It’s not every day you get word of vehicle parts being recycled into houses for bats – yes, BATS – but that’s exactly what Eagle Scout Matthew Netherland did with scrap Chevrolet Volt battery box covers donated by General Motors.
For an Eagle Scout project, Netherland (standing in the middle in photo at right) – from Boy Scout Troop 185 from Clarkston, MI – one of his friends and two adult mentors built about 30 such “bat houses” out of those scrap battery covers in about two months’ time. Generally, about 100 or so bats are able to live in each five-chambered “home” crafted from those scrap car parts.
Emily McDonald, an environmental engineer with GM who coordinated with Netherland on his project, noted that reusing battery covers this way keeps them out of landfills, while their use as bat homes allows “biodiversity” to thrive along the river habitats where they’ll be placed.
[Utility company Consumers Energy is also contributing to Netherland’s project by installing 22 of his “bat boxes” at various locations within its service area. And if you don’t think bats are important from an ecological perspective, check out the video below.]

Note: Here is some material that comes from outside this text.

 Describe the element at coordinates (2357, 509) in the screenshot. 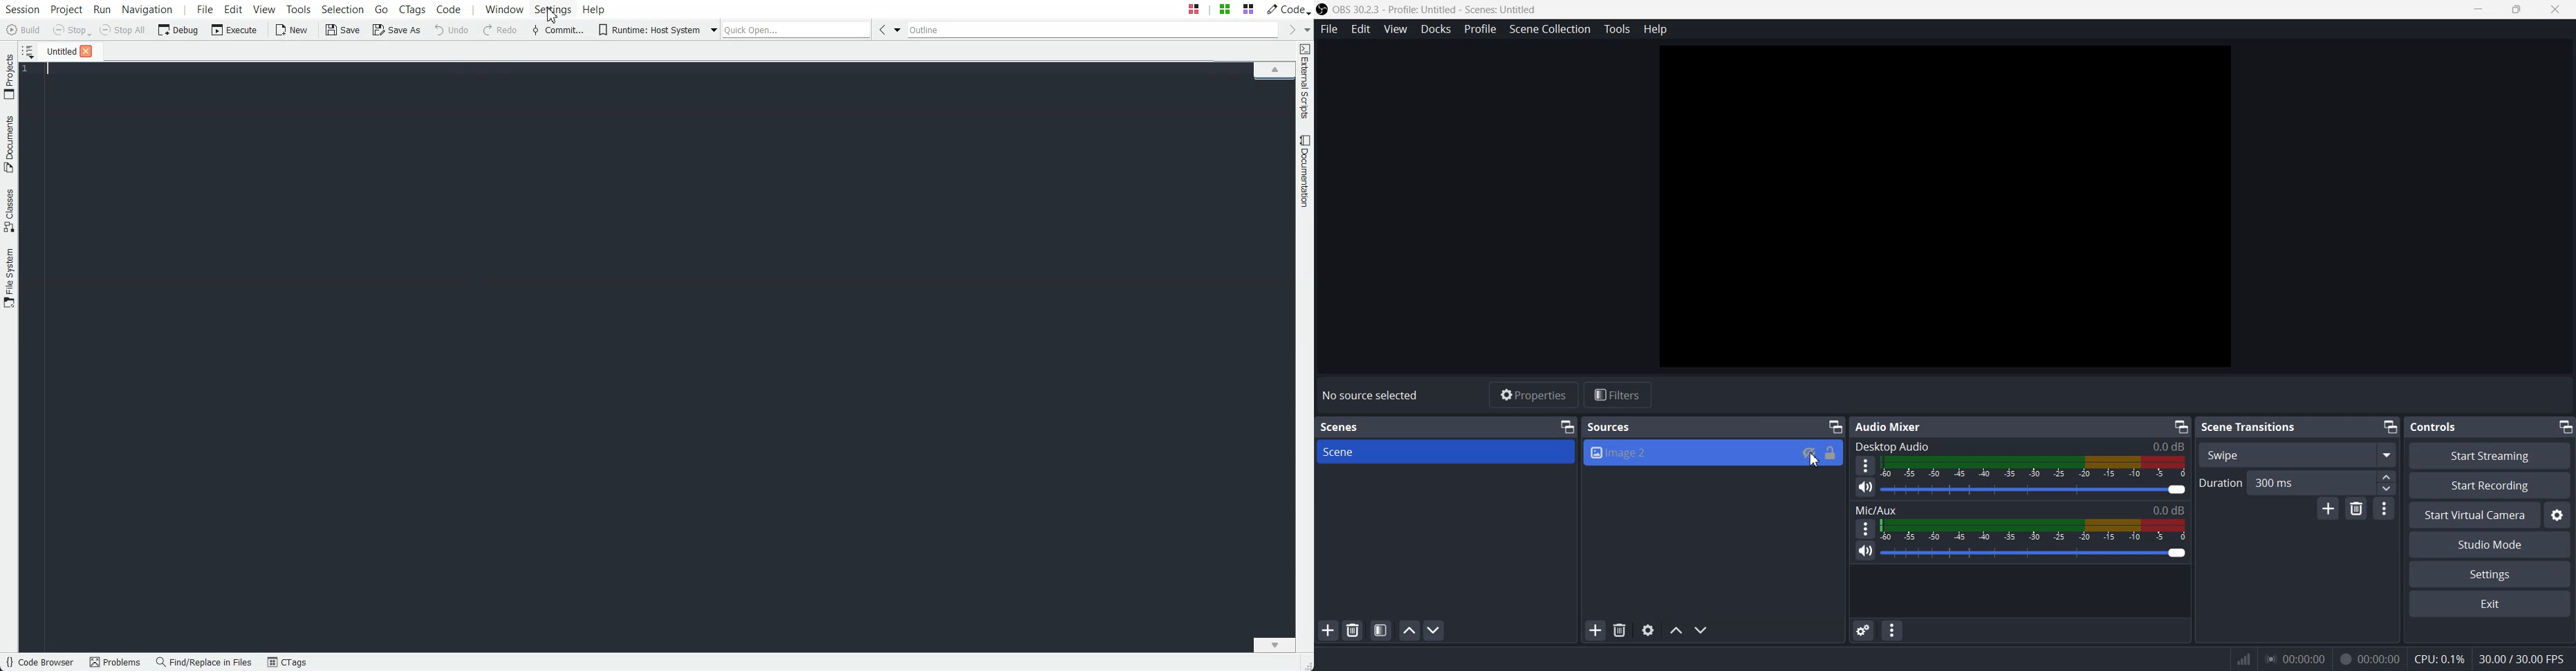

I see `Remove configurable transition` at that location.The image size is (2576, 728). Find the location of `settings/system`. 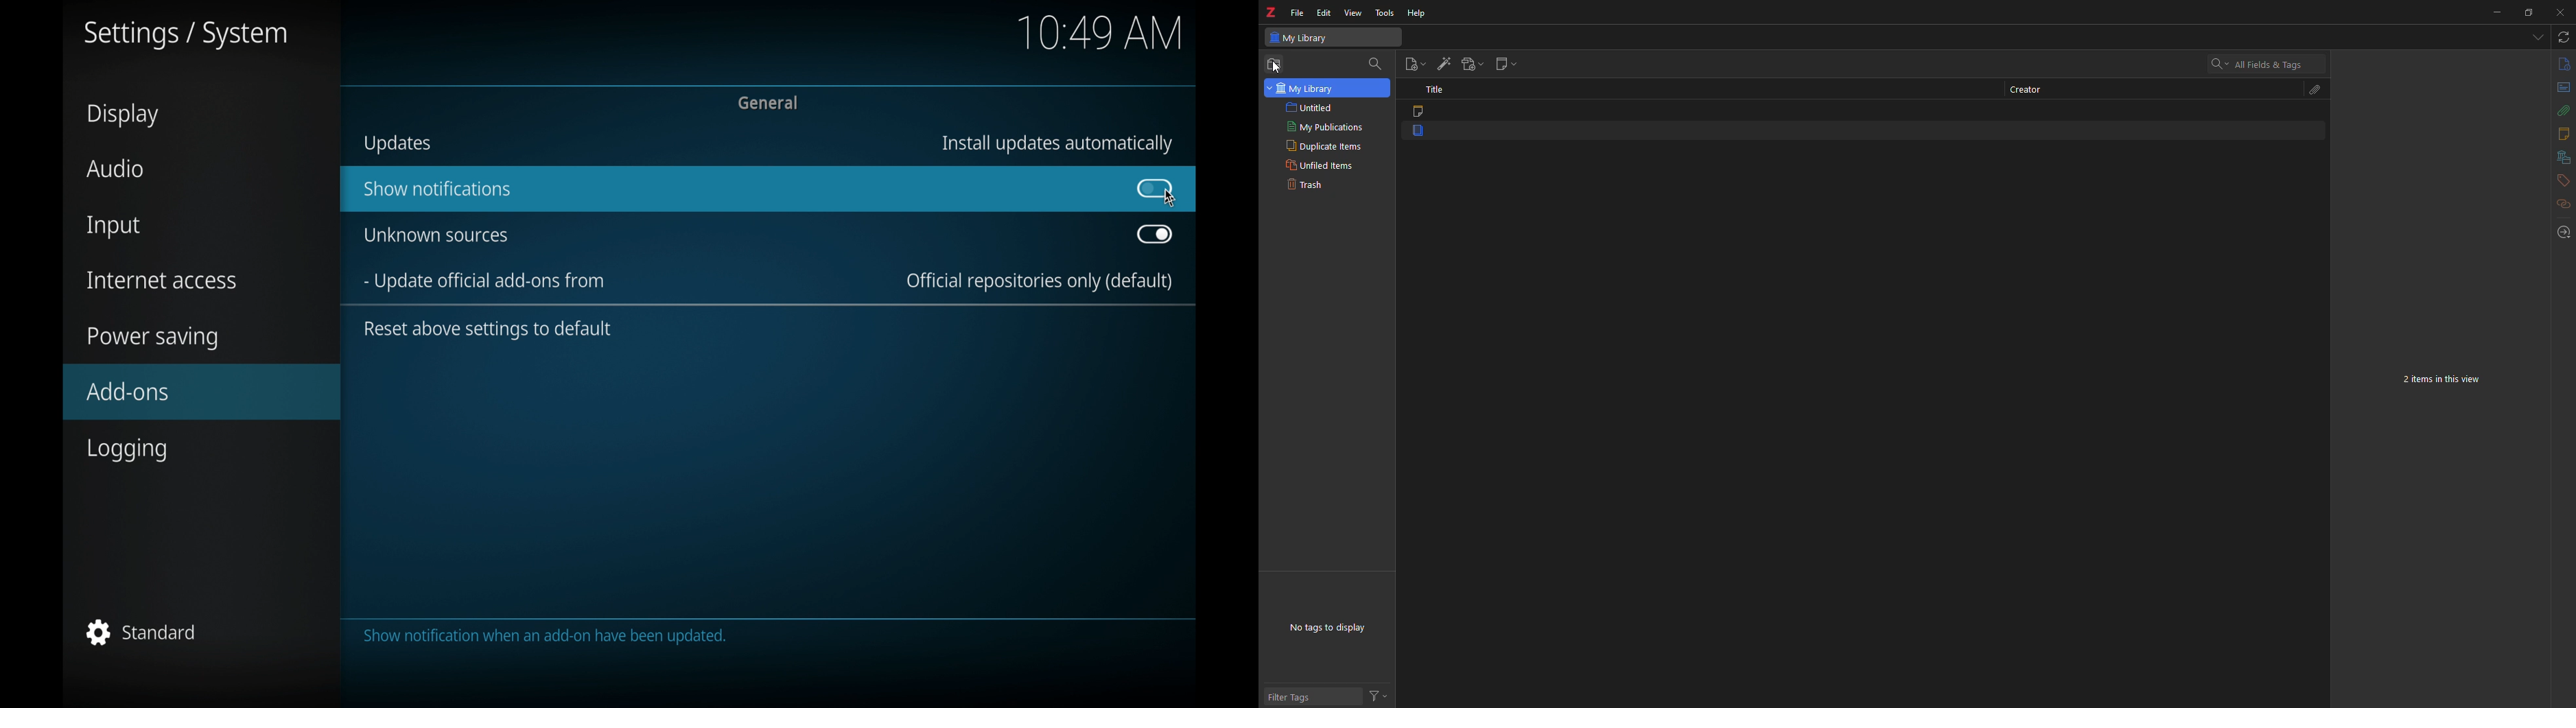

settings/system is located at coordinates (186, 35).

"We've worked with renowned bat experts on our bat house design and are grateful that we can partner with others who share our passion for conservation and will help us make a lasting impact,” McDonald noted. “The Volt battery covers are made with durable material and will result in wildlife nesting opportunities for a long time."
She added that GM has built more than 520 wood duck, bat and bluebird nesting boxes from Volt battery covers, with many peppered throughout the grounds at various company facilities.
Certainly gives new meaning to the phrase "going batty" now doesn't it?